───── Raw data ─────

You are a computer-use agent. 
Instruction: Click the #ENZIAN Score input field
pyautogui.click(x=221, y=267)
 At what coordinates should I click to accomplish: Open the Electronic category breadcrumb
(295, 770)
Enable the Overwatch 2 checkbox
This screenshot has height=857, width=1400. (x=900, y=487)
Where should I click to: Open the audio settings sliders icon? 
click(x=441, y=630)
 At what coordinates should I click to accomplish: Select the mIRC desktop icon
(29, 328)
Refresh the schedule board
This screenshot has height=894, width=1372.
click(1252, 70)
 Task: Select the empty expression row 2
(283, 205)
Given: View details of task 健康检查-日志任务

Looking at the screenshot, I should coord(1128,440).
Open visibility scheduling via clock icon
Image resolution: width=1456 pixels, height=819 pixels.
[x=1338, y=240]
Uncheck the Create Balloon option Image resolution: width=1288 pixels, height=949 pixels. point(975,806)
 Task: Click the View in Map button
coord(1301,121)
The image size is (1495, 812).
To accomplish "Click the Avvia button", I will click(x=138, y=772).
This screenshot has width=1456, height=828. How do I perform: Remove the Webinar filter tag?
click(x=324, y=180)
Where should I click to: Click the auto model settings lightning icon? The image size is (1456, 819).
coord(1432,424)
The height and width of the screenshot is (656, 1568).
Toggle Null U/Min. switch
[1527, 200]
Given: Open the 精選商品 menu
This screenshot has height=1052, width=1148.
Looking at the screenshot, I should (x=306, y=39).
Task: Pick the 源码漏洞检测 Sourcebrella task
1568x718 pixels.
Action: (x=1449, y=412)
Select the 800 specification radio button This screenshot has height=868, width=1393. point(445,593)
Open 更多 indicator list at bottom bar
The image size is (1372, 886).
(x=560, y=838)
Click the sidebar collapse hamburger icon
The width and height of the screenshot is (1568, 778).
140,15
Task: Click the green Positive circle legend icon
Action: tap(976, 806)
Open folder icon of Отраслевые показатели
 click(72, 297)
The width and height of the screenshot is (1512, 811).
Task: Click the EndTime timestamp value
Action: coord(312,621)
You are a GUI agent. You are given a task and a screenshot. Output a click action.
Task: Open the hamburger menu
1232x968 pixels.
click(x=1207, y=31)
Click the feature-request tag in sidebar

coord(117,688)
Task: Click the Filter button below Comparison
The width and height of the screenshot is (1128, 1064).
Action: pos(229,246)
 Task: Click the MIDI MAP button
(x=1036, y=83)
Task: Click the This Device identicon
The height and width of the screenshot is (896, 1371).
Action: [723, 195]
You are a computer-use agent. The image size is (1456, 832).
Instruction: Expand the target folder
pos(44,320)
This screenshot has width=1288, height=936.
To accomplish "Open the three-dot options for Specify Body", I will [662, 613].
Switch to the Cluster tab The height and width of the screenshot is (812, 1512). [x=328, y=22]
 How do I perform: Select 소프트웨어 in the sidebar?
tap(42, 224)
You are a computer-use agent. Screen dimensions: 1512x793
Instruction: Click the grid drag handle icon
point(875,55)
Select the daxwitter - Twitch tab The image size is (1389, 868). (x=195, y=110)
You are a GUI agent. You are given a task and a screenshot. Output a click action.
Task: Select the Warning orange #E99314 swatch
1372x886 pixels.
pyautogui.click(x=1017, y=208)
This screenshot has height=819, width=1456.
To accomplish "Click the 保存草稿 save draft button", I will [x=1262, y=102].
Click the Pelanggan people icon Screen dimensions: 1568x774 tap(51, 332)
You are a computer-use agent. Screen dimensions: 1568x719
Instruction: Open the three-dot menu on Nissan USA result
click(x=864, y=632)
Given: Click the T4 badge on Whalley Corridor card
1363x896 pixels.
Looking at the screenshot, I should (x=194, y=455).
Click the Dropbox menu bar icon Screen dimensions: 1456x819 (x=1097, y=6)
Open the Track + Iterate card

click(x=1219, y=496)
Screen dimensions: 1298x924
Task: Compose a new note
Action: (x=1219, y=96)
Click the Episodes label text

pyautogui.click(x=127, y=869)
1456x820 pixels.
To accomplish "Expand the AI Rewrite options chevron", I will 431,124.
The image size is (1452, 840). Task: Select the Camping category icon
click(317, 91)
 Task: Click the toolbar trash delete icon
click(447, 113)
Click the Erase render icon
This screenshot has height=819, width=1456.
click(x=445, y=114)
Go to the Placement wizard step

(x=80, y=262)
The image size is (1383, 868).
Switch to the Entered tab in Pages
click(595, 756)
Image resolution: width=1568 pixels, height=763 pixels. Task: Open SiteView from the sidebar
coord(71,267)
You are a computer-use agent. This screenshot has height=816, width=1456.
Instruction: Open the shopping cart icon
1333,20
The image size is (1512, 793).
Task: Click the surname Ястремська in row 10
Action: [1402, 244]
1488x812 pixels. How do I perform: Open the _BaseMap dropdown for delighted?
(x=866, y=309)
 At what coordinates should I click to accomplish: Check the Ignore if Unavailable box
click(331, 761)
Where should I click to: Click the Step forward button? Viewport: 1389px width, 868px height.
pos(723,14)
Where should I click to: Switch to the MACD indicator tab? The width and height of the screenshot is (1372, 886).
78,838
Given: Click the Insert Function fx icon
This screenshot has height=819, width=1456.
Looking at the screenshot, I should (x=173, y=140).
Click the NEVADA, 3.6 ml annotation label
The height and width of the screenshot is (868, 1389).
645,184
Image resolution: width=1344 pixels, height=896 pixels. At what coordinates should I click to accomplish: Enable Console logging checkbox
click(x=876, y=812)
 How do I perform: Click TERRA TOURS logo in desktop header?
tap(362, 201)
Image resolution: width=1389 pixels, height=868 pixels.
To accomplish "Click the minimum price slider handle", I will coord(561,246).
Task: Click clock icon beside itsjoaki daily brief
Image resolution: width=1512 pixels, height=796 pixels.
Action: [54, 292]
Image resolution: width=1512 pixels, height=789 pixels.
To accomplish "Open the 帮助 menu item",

─────

### What the task asks
Copy every record above out again, word for word.

### Answer for the task
You are a computer-use agent. 
Instruction: Click the #ENZIAN Score input field
pyautogui.click(x=221, y=267)
 At what coordinates should I click to accomplish: Open the Electronic category breadcrumb
(295, 770)
Enable the Overwatch 2 checkbox
This screenshot has height=857, width=1400. (x=900, y=487)
Where should I click to: Open the audio settings sliders icon? 
click(x=441, y=630)
 At what coordinates should I click to accomplish: Select the mIRC desktop icon
(29, 328)
Refresh the schedule board
This screenshot has height=894, width=1372.
click(1252, 70)
 Task: Select the empty expression row 2
(283, 205)
Given: View details of task 健康检查-日志任务

Looking at the screenshot, I should coord(1128,440).
Open visibility scheduling via clock icon
Image resolution: width=1456 pixels, height=819 pixels.
[x=1338, y=240]
Uncheck the Create Balloon option Image resolution: width=1288 pixels, height=949 pixels. point(975,806)
 Task: Click the View in Map button
coord(1301,121)
The image size is (1495, 812).
To accomplish "Click the Avvia button", I will click(x=138, y=772).
This screenshot has width=1456, height=828. How do I perform: Remove the Webinar filter tag?
click(x=324, y=180)
Where should I click to: Click the auto model settings lightning icon? The image size is (1456, 819).
coord(1432,424)
The height and width of the screenshot is (656, 1568).
Toggle Null U/Min. switch
[1527, 200]
Given: Open the 精選商品 menu
This screenshot has height=1052, width=1148.
Looking at the screenshot, I should (x=306, y=39).
Task: Pick the 源码漏洞检测 Sourcebrella task
1568x718 pixels.
Action: (x=1449, y=412)
Select the 800 specification radio button This screenshot has height=868, width=1393. point(445,593)
Open 更多 indicator list at bottom bar
The image size is (1372, 886).
(x=560, y=838)
Click the sidebar collapse hamburger icon
The width and height of the screenshot is (1568, 778).
140,15
Task: Click the green Positive circle legend icon
Action: tap(976, 806)
Open folder icon of Отраслевые показатели
 click(72, 297)
The width and height of the screenshot is (1512, 811).
Task: Click the EndTime timestamp value
Action: coord(312,621)
You are a GUI agent. You are given a task and a screenshot. Output a click action.
Task: Open the hamburger menu
1232x968 pixels.
click(x=1207, y=31)
Click the feature-request tag in sidebar

coord(117,688)
Task: Click the Filter button below Comparison
The width and height of the screenshot is (1128, 1064).
Action: pos(229,246)
 Task: Click the MIDI MAP button
(x=1036, y=83)
Task: Click the This Device identicon
The height and width of the screenshot is (896, 1371).
Action: [723, 195]
You are a computer-use agent. The image size is (1456, 832).
Instruction: Expand the target folder
pos(44,320)
This screenshot has width=1288, height=936.
To accomplish "Open the three-dot options for Specify Body", I will [662, 613].
Switch to the Cluster tab The height and width of the screenshot is (812, 1512). [x=328, y=22]
 How do I perform: Select 소프트웨어 in the sidebar?
tap(42, 224)
You are a computer-use agent. Screen dimensions: 1512x793
Instruction: Click the grid drag handle icon
point(875,55)
Select the daxwitter - Twitch tab The image size is (1389, 868). (x=195, y=110)
You are a GUI agent. You are given a task and a screenshot. Output a click action.
Task: Select the Warning orange #E99314 swatch
1372x886 pixels.
pyautogui.click(x=1017, y=208)
This screenshot has height=819, width=1456.
To accomplish "Click the 保存草稿 save draft button", I will [x=1262, y=102].
Click the Pelanggan people icon Screen dimensions: 1568x774 tap(51, 332)
You are a computer-use agent. Screen dimensions: 1568x719
Instruction: Open the three-dot menu on Nissan USA result
click(x=864, y=632)
Given: Click the T4 badge on Whalley Corridor card
1363x896 pixels.
Looking at the screenshot, I should (x=194, y=455).
Click the Dropbox menu bar icon Screen dimensions: 1456x819 (x=1097, y=6)
Open the Track + Iterate card

click(x=1219, y=496)
Screen dimensions: 1298x924
Task: Compose a new note
Action: (x=1219, y=96)
Click the Episodes label text

pyautogui.click(x=127, y=869)
1456x820 pixels.
To accomplish "Expand the AI Rewrite options chevron", I will 431,124.
The image size is (1452, 840). Task: Select the Camping category icon
click(317, 91)
 Task: Click the toolbar trash delete icon
click(447, 113)
Click the Erase render icon
This screenshot has height=819, width=1456.
click(x=445, y=114)
Go to the Placement wizard step

(x=80, y=262)
The image size is (1383, 868).
Switch to the Entered tab in Pages
click(595, 756)
Image resolution: width=1568 pixels, height=763 pixels. Task: Open SiteView from the sidebar
coord(71,267)
You are a computer-use agent. This screenshot has height=816, width=1456.
Instruction: Open the shopping cart icon
1333,20
The image size is (1512, 793).
Task: Click the surname Ястремська in row 10
Action: [1402, 244]
1488x812 pixels. How do I perform: Open the _BaseMap dropdown for delighted?
(x=866, y=309)
 At what coordinates should I click to accomplish: Check the Ignore if Unavailable box
click(331, 761)
Where should I click to: Click the Step forward button? Viewport: 1389px width, 868px height.
pos(723,14)
Where should I click to: Switch to the MACD indicator tab? The width and height of the screenshot is (1372, 886).
78,838
Given: Click the Insert Function fx icon
This screenshot has height=819, width=1456.
Looking at the screenshot, I should (x=173, y=140).
Click the NEVADA, 3.6 ml annotation label
The height and width of the screenshot is (868, 1389).
645,184
Image resolution: width=1344 pixels, height=896 pixels. At what coordinates should I click to accomplish: Enable Console logging checkbox
click(x=876, y=812)
 How do I perform: Click TERRA TOURS logo in desktop header?
tap(362, 201)
Image resolution: width=1389 pixels, height=868 pixels.
To accomplish "Click the minimum price slider handle", I will coord(561,246).
Task: Click clock icon beside itsjoaki daily brief
Image resolution: width=1512 pixels, height=796 pixels.
Action: [54, 292]
Image resolution: width=1512 pixels, height=789 pixels.
To accomplish "Open the 帮助 menu item",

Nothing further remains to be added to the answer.